The dataset gives a number of variables along with a target condition of having or not having heart disease.
The "target" field refers to the presence of heart disease in the patient.
The meaning of the column headers are as follows:
-
age -: The person's age in years
-
sex -: The person's sex (1 = male, 0 = female)
-
cp -: The chest pain experienced (Value 1: typical angina, Value 2: atypical angina, Value 3: non-anginal pain, Value 4: asymptomatic)
-
trestbps -: The person's resting blood pressure (mm Hg on admission to the hospital)
-
chol -: The person's cholesterol measurement in mg/dl
-
fbs -: The person's fasting blood sugar (> 120 mg/dl, 1 = true; 0 = false)
-
restecg -: Resting electrocardiographic measurement (0 = normal, 1 = having ST-T wave abnormality, 2 = showing probable or definite left ventricular hypertrophy by Estes' criteria)
-
thalach -: The person's maximum heart rate achieved
-
exang -: Exercise induced angina (1 = yes; 0 = no)
-
oldpeak -: ST depression induced by exercise relative to rest ('ST' relates to positions on the ECG plot.

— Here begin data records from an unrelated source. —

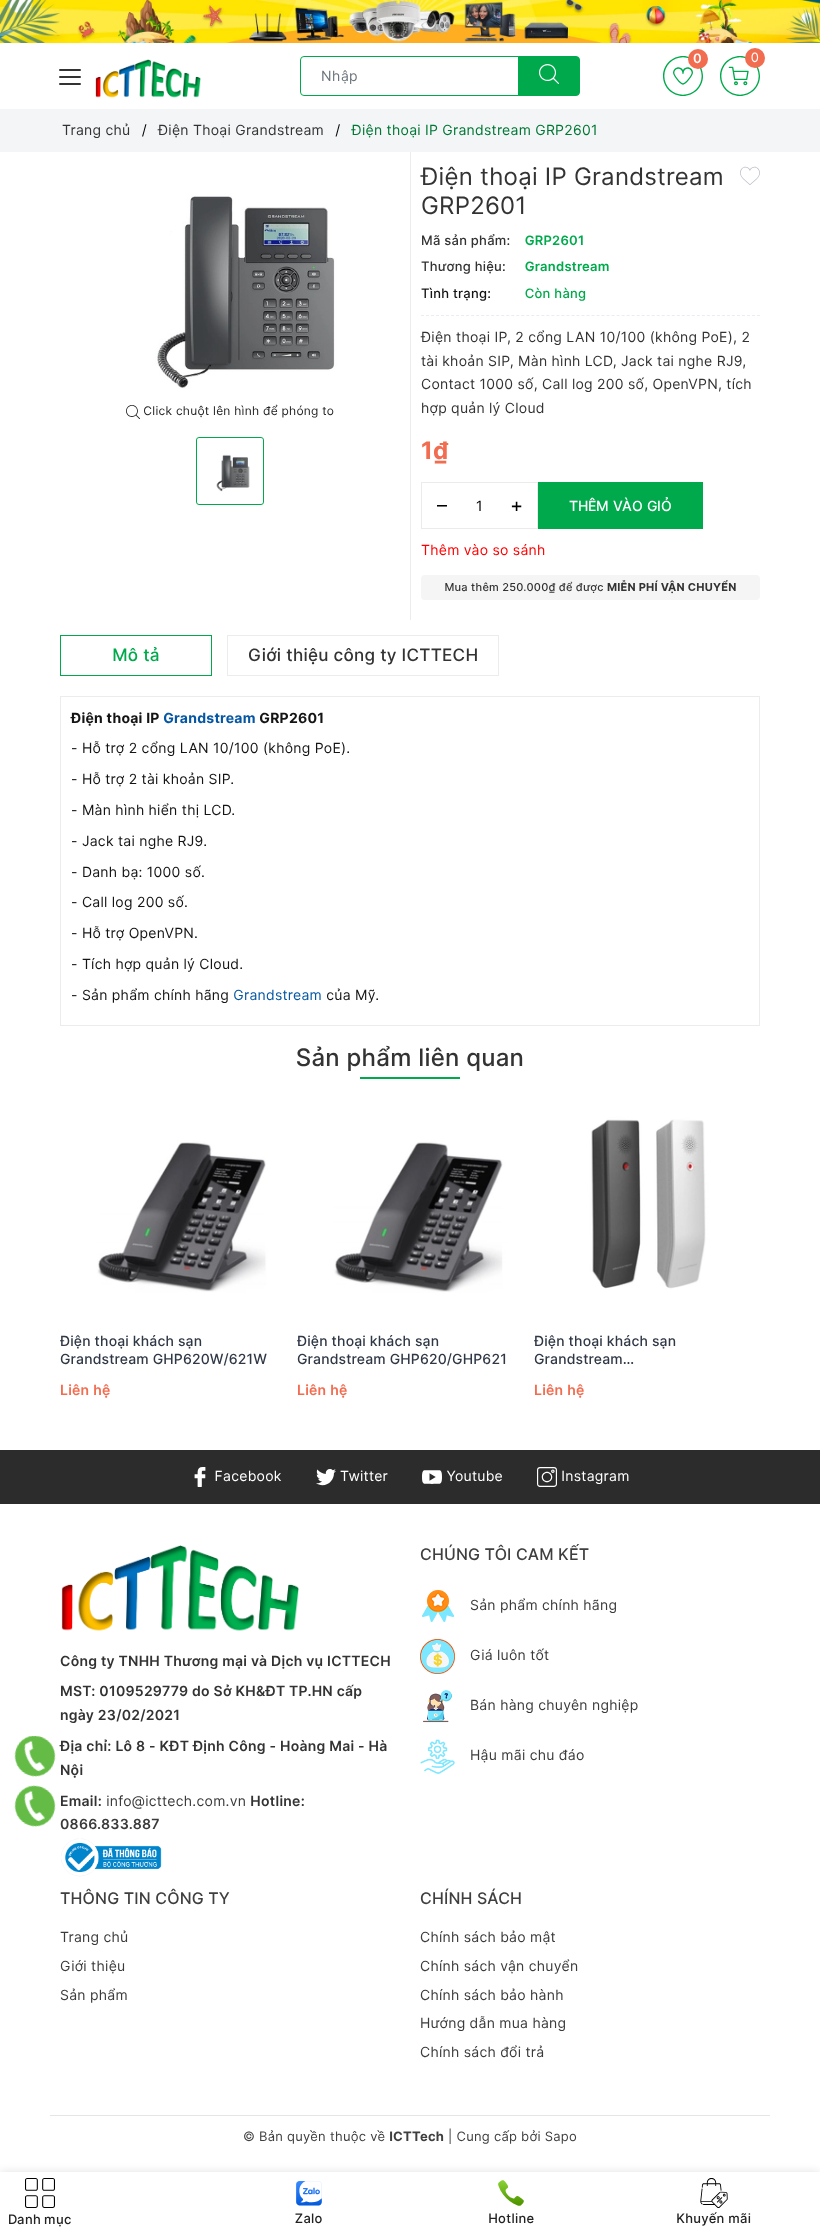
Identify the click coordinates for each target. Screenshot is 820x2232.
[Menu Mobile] (71, 74)
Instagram (593, 1476)
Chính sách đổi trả (482, 2052)
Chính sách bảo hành (492, 1995)
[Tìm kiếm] (549, 76)
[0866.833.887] (35, 1756)
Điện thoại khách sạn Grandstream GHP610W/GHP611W (605, 1351)
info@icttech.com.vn (176, 1801)
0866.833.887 (110, 1824)
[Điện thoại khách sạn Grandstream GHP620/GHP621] (410, 1207)
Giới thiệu (92, 1966)
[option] (230, 278)
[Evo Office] (410, 21)
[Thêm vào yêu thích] (750, 174)
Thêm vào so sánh (483, 550)
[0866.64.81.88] (35, 1806)
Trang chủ (94, 1937)
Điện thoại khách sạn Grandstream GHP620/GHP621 (402, 1350)
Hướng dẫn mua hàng (493, 2023)
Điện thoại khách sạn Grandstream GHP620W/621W (163, 1350)
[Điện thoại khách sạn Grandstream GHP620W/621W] (173, 1207)
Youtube (472, 1476)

See more here)
-
slope -: the slope of the peak exercise ST segment (Value 1: upsloping, Value 2: flat, Value 3: downsloping)
-
ca -: The number of major vessels (0-3)
-
thal -: A blood disorder called thalassemia (3 = normal; 6 = fixed defect; 7 = reversable defect)
-
target -: Heart disease (0 = no, 1 = yes)
• Exploratory Data Analysis of the Heart Disease dataset was performed to identify the relationship between heart disease and various other features.
• After EDA data pre-processing was done 10 classification algorithms were used to make the predictions.
• 10 predictive models were created to predict if a a patient has heart disease or not.
• Logistic Regression, Support Vector Machine, K-Nearest Neighbors, Extra Trees Classifier, Bagging Classifier, Gradient Boosting Classifier AdaBoost Classifier, Decision Tree, Random Forest, and XGBoost were the algorithms used to create predictive models.
• XGBoost was selected as the the best classifier by comparing the performance of all the 10 classifiers. The accuracy of XGBoost is 98.54%.